**About this task**
Reproduce the data below without any change, from the line containing "coordinates (261, 552)." through the line containing "link-icon is located", with both of those lines included.
##### Record set #####
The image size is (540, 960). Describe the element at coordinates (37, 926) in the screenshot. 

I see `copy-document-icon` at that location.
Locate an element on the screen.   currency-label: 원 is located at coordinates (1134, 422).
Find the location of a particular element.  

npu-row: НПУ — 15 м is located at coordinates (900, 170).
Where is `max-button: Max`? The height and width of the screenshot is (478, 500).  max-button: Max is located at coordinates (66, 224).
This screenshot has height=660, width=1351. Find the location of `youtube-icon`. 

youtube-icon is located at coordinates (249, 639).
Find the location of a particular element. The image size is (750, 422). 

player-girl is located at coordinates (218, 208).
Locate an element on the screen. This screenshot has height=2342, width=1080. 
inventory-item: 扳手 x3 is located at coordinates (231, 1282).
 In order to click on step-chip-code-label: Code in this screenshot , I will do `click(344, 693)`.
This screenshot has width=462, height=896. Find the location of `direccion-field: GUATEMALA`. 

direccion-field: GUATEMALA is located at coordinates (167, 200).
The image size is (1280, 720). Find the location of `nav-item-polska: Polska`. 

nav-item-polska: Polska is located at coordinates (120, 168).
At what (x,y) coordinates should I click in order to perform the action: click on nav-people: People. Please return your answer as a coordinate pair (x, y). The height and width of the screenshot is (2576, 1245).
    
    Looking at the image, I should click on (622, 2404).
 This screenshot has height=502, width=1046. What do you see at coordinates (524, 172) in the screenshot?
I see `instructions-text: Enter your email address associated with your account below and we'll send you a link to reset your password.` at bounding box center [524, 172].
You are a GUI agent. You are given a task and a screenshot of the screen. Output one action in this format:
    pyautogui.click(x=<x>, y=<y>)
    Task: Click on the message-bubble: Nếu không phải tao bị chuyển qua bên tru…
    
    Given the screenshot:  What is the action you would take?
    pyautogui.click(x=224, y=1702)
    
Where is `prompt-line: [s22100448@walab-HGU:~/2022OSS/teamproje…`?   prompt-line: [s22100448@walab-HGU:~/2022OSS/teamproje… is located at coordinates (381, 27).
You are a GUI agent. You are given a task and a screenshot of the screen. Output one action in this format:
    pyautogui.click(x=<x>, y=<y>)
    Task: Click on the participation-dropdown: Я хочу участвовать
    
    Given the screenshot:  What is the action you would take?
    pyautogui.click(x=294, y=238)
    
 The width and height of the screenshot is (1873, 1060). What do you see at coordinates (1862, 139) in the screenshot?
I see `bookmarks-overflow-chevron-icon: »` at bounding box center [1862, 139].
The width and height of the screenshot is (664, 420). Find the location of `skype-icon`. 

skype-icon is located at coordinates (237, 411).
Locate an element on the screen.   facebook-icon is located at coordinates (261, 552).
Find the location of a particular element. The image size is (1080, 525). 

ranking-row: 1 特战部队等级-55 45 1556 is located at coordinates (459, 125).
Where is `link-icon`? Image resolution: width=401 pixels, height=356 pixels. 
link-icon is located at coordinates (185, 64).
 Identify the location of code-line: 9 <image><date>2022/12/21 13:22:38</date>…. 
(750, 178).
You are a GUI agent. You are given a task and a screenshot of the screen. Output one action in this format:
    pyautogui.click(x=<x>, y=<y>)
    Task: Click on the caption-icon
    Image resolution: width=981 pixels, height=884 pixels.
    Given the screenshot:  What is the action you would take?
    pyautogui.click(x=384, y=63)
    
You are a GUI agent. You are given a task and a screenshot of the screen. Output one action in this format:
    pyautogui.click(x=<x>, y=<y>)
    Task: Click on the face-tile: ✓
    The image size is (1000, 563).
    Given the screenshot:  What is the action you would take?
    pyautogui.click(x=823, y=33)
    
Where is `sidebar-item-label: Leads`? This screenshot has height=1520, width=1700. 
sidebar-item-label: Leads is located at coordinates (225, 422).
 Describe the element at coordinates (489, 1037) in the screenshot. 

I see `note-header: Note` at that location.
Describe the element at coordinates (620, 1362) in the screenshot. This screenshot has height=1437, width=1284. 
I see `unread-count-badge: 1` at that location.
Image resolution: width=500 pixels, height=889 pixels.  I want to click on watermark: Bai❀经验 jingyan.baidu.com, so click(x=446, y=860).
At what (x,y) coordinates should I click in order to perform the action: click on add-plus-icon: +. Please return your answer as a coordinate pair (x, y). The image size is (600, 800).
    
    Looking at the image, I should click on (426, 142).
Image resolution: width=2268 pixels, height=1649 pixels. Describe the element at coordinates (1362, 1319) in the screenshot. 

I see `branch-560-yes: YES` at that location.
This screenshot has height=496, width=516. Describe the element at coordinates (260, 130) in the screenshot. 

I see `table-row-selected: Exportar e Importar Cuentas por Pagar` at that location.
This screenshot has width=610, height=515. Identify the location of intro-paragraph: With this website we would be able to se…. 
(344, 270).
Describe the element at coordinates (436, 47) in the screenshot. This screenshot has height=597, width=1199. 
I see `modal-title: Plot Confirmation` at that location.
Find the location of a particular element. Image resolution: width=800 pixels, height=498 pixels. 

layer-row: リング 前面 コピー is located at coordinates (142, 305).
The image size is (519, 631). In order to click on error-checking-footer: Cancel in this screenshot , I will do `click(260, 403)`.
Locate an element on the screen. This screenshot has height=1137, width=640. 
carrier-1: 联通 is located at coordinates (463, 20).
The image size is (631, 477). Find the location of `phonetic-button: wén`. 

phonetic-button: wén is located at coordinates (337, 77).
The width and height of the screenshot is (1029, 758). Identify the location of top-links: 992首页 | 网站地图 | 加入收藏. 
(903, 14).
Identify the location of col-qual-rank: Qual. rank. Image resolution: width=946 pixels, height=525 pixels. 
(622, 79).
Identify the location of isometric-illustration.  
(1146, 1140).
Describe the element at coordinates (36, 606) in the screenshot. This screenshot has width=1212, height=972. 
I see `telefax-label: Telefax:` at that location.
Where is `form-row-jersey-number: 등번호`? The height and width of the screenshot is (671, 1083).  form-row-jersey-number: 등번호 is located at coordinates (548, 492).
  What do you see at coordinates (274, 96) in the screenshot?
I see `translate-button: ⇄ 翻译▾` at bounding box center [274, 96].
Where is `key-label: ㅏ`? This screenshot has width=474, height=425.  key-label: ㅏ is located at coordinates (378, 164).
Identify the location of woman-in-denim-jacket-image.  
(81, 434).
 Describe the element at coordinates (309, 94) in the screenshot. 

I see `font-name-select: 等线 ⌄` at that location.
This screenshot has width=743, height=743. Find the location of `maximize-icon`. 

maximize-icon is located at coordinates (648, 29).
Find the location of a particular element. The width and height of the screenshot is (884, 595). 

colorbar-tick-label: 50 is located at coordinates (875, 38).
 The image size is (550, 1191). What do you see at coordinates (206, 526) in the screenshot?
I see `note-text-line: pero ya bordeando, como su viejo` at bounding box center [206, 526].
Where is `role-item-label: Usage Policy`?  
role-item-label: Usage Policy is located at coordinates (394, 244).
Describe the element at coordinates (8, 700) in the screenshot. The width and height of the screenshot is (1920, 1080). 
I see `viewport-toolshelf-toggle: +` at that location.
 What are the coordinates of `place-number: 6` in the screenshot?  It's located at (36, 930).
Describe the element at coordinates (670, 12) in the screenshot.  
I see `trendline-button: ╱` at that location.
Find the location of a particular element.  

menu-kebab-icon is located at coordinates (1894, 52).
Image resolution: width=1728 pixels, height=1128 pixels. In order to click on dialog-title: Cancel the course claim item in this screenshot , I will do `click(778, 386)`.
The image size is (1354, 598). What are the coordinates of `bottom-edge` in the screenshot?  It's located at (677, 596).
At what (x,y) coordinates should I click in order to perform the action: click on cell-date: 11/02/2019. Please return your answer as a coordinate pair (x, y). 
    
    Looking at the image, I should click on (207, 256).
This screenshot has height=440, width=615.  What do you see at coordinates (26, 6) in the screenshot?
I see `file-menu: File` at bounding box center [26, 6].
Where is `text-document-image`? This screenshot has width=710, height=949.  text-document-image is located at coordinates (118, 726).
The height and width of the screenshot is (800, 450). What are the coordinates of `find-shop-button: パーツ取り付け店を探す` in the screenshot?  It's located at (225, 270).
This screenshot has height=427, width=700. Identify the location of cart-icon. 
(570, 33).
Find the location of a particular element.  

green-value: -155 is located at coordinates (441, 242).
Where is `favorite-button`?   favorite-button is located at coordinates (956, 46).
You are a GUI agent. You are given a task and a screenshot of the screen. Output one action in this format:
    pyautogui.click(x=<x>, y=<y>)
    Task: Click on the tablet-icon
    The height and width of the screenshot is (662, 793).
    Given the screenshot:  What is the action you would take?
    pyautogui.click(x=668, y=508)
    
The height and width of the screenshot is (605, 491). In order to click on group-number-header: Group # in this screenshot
#####
**Exercise result**
Locate an element on the screen.   facebook-icon is located at coordinates (261, 552).
Find the location of a particular element. The image size is (1080, 525). 

ranking-row: 1 特战部队等级-55 45 1556 is located at coordinates (459, 125).
Where is `link-icon`? Image resolution: width=401 pixels, height=356 pixels. 
link-icon is located at coordinates (185, 64).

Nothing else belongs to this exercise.